Summary
When GH_AW_DETECTION_CONTINUE_ON_ERROR=true (the compiled default for all workflows at v0.68.3), the detection parse step calls core.warning() instead of core.setFailed() for every detection failure path — threat_detected, parse_error, and agent_failure. The detection GitHub job therefore always exits with result success, regardless of what the model returns. The safe_outputs job condition gates solely on needs.detection.result == 'success' (job-level exit code), not on the semantic step output needs.detection.outputs.detection_success. As a result, safe outputs are never blocked by threat detection in the default configuration, even when the model flags prompt_injection=true, secret_leak=true, or malicious_patch=true. This directly contradicts the published documentation, which states detection is a hard gate.
Affected Area
Output trust boundary — threat detection gate (parse_threat_detection_results.cjs, safe_output_handler_manager.cjs, compiled safe_outputs job condition in lock files).
Reproduction Outline
- Compile any gh-aw workflow with threat detection enabled (v0.68.3; default:
GH_AW_DETECTION_CONTINUE_ON_ERROR: "true" in all 32 tested lock files).
- Observe the generated
safe_outputs job condition: if: (!cancelled()) && needs.agent.result != 'skipped' && needs.detection.result == 'success'.

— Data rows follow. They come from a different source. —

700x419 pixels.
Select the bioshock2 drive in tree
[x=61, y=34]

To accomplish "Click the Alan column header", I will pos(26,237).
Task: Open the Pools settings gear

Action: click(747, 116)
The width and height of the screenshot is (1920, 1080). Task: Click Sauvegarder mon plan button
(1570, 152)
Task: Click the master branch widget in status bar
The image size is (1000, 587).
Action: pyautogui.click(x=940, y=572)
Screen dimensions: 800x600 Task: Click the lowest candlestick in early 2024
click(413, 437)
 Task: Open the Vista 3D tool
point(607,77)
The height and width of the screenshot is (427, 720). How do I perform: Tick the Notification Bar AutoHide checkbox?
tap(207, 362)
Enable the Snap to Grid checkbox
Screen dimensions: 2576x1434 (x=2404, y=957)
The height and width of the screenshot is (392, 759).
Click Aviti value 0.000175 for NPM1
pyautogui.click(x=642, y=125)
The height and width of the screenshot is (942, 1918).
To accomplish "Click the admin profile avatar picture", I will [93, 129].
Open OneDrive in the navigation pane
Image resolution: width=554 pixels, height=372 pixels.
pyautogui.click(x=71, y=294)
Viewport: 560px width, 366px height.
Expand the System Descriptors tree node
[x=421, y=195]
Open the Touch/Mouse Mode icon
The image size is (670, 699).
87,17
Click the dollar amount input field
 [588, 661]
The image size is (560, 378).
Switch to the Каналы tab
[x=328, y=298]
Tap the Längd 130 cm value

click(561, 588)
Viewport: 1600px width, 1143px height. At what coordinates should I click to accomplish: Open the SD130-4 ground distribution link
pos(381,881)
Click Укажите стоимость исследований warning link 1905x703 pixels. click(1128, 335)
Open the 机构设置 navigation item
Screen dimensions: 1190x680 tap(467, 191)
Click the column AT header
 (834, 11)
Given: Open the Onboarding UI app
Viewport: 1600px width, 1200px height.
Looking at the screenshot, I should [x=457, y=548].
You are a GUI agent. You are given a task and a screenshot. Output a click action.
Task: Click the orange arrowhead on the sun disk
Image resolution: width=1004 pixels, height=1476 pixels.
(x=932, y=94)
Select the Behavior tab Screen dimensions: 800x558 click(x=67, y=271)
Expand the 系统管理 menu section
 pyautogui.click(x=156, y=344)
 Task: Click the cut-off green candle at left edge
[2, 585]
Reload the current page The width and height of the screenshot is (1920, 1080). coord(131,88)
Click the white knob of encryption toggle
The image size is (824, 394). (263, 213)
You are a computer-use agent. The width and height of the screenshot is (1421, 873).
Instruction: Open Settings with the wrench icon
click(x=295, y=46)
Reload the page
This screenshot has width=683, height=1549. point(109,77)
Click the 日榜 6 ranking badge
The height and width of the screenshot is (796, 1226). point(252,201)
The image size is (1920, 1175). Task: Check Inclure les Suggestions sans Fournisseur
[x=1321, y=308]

- Trigger the workflow and allow the detection model to return
prompt_injection=true (or simulate a parse error).
- Observe in
parse_threat_detection_results.cjs: setDetectionFailure calls core.warning(), not core.setFailed(). Detection job exits 0.
- Because
needs.detection.result == 'success' is satisfied, the safe_outputs job runs and processes output regardless of detection verdict.
- Confirm that
needs.detection.outputs.detection_success (which correctly holds "false") is produced but never referenced in the job condition or in safe_output_handler_manager.cjs.
Observed Behavior
All compiled workflows with threat detection enabled operate in advisory-only mode by default. Detected threats (prompt injection, secret leak, malicious patch) and detection failures are logged as warnings, but safe outputs are processed unconditionally. GH_AW_DETECTION_CONCLUSION and GH_AW_DETECTION_REASON are passed to the safe_outputs job environment but are never consumed by safe_output_handler_manager.cjs.
Expected Behavior
Per published documentation: "If any threat is detected, the workflow fails and safe outputs are blocked." When the detection model flags a threat, the safe_outputs job should not run. At minimum, the safe_outputs job condition should include && needs.detection.outputs.detection_success == 'true', so the semantic verdict gates output processing independently of warn/strict mode.
Security Relevance
The threat detection gate is documented as the primary control preventing AI-generated malicious output (prompt injection results, secret leaks, malicious patches) from reaching GitHub write surfaces via safe outputs. If this gate is advisory-only by default, any payload that triggers a positive detection result is still processed through safe outputs — the documented security control provides no runtime enforcement under the default compiled configuration.
Suggested Fixes
- Smallest direct fix: Add
&& needs.detection.outputs.detection_success == 'true' to the generated safe_outputs job condition in the compiler (e.g., safe_jobs_threat_detection.go). Works regardless of warn/strict mode because detection_success is always set.
- Change default: Set
continue-on-error: false as the default in ThreatDetectionConfig so the job-level exit code also reflects the detection outcome.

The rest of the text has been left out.